Crescendo decrescendo. Electric and acoustic. The cadence was sensible – in that she could actually feel the music surge through her.

Somewhere in the recesses of her recess, she knows that when she got to Gibsons she began numbing herself – and for no good reason. For a bad reason, most certainly. Now, she might know that when she started sinking it started outside of her. It was almost like feeling the ground outside of you give – like quicksand – before your insides felt the pressure and responded to the weight of the sand engulfing it. Until the outside shift resulted in the pressure on her insides, she could only feel external stimulation. Self-realization aside, it was really not that easy to live within yourself in public. And so very public.

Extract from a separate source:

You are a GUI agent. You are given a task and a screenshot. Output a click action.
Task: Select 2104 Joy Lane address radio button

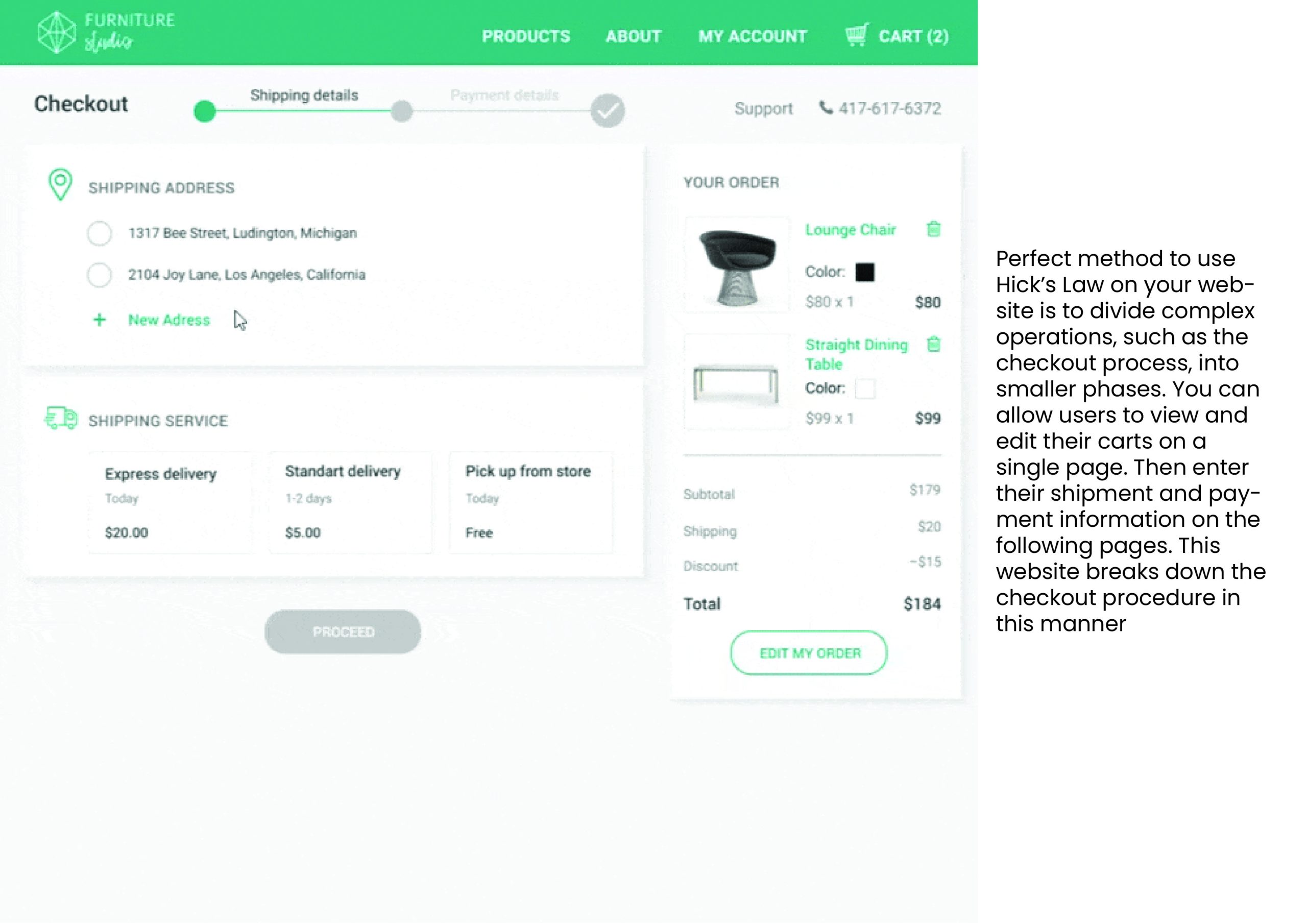tap(100, 275)
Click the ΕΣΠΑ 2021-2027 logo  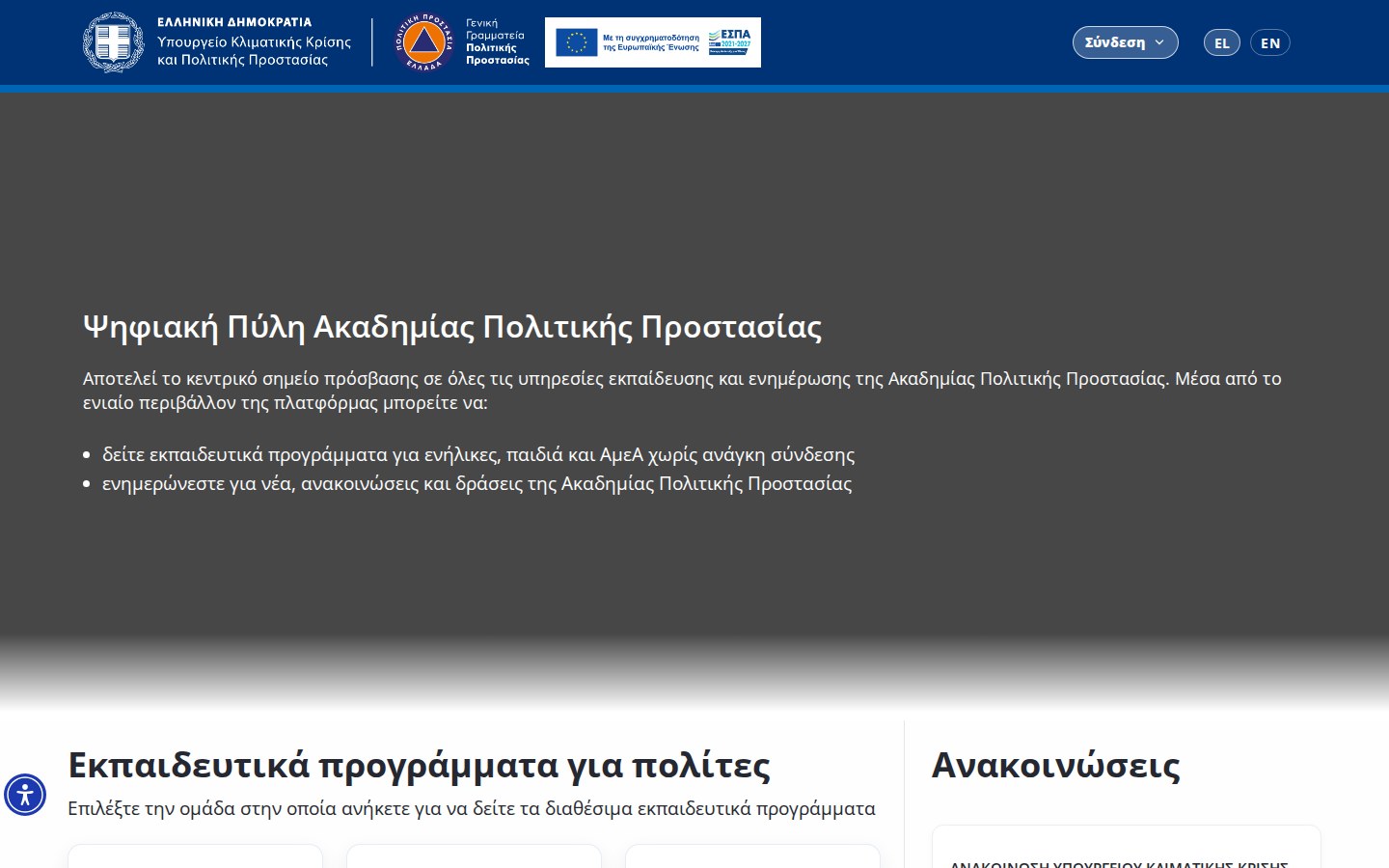click(x=729, y=42)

The second sign that she was free-falling past goodness and Godliness came to her at Lola’s birthday party. She threw the old lady a birthday party at Lou’s Blue Bayou on Highway 101. It was really an act of love/self-love because she wanted to get the old bird drunk. Getting drunk with strangers was numbing, but seeing someone she knew loaded might allow her to see the sense in sedation. Lola, decked out like the diva she is, was free-spirited and had a pink to her cheek that Bernice had never seen before. Bernice had invited all of “the girls,” Lola’s Whippet-tongued poker crew.
Everyone had doted on Lola, commented on her hair – newly shorn and dyed red – and her jean jumper, a gift that Bernice had sewn for the occasion. What Bernice did not tell her: she had sewn some sage into the cuffs, women’s medicine, to keep Lola well.

Lola had danced with men – young and old – her cooking, karaoke and sharp conversation had made her famous in the small seaside town. She drank bourbon with vigour and toasted herself regularly throughout the evening. Bernice brought out her outside self, which she always did when she had to be seen.

Her outside self drank gin. Too much gin. She, too, danced with men young and old, although with fewer than Lola and the Whippets. And toasted Lola regularly. And skirted from conversation to conversation with ease. She can see her former self and feels a pang in the middle of her chest, shifts on the bed, and understands that it was easier to be drunk and outside Bernice than who she has become.